En 1794, sous le régime français, au lendemain de la révolution liégeoise, on entame la démolition du monument, décidée l’année précédente. Les révolutionnaires liégeois la considérent comme le symbole du pouvoir du prince-évêque. On s’en prend d’abord aux plombs de la toiture, afin d'en faire des armes et des munitions, ainsi qu'à la charpente. On nomme en outre une « Commission destructive de la cathédrale ». La démolition de la grande tour est mise en adjudication en 1795. En 1803, on abat les tours occidentales. Le terrain est définitivement nivelé en 1827, à l’exception d’un pan de muraille de l’ancien passage entre le palais et la cathédrale, qui est encore debout en 1929.

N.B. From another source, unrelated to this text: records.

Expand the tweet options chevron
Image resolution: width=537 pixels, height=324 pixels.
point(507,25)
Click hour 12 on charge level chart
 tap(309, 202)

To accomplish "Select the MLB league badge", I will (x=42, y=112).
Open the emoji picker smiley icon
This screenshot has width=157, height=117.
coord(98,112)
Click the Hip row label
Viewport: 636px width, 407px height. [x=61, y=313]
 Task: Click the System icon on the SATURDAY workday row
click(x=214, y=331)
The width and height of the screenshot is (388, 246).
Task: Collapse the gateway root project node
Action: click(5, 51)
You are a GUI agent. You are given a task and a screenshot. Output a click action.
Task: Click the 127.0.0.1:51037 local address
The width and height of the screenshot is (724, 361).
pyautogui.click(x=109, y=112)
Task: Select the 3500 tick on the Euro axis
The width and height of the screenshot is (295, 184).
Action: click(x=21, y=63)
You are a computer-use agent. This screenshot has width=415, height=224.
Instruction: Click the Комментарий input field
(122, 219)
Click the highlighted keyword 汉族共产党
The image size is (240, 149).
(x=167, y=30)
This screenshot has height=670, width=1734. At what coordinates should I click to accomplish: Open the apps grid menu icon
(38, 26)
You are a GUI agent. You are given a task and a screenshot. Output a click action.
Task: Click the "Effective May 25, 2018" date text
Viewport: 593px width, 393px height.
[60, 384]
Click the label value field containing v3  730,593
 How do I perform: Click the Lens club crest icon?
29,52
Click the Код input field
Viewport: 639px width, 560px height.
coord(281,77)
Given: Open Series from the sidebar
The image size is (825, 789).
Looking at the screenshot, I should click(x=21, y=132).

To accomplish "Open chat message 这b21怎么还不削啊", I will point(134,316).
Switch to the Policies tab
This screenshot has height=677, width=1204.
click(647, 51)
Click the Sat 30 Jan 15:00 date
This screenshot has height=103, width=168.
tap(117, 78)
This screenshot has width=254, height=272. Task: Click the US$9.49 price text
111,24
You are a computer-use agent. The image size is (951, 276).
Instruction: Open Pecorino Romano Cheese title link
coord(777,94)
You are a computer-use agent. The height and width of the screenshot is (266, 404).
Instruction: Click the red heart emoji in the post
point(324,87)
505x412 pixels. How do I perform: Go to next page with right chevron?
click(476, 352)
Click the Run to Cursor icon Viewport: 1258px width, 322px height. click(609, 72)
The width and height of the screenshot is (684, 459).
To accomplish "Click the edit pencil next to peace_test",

L'énervement et le défoulement passé, il faut se résoudre à retrouver une cathédrale pour la ville et on choisit la collégiale Saint-Paul, la plus au centre de la ville. On la modernise sensiblement et on y transfère les trésors sauvés. Ceux-ci peuvent être visités aujourd'hui, dans le cloître de la cathédrale ; des pièces exceptionnelles d'après les spécialistes : orfèvreries, ivoires, manuscrits, sculptures et reliquaires…
Ruines de la cathédrale Saint-Lambert.
Ruines de la cathédrale Saint-Lambert.
Ruines de la cathédrale Saint-Lambert.
Architecture
La cathédrale Saint-Lambert mesurait 96 mètres de long et 159 mètres en comptant les cloîtres. En incluant les chapelles collatérales, sa largeur était de 37 mètres. Sous clef de voûte, elle s'élevait à quelque 30 mètres de haut. Son style la rend comparable à la cathédrale Notre-Dame de Bréda. Les deux tours de sable (le nom proviendrait de leur couleur jaune, caractéristique du tuffeau, pierre de la région de Maastricht) s'apparentent notamment aux tours de la basilique Notre-Dame de Tongres et celles de la cathédrale Saints-Michel-et-Gudule de Bruxelles. Outre bien sûr les multiples gravures existantes de la cathédrale (dont la plupart en ruines), cette comparaison permet d'imaginer, non avec une extrême précision toutefois, à quoi devaient ressembler ces deux tours.
Vestiges
L'archéoforum de Liège, situé actuellement sous la place Saint-Lambert, propose une visite des ruines de la cathédralemais également les vestiges des différentes occupations du site depuis la préhistoire jusqu'au XVIII siècle.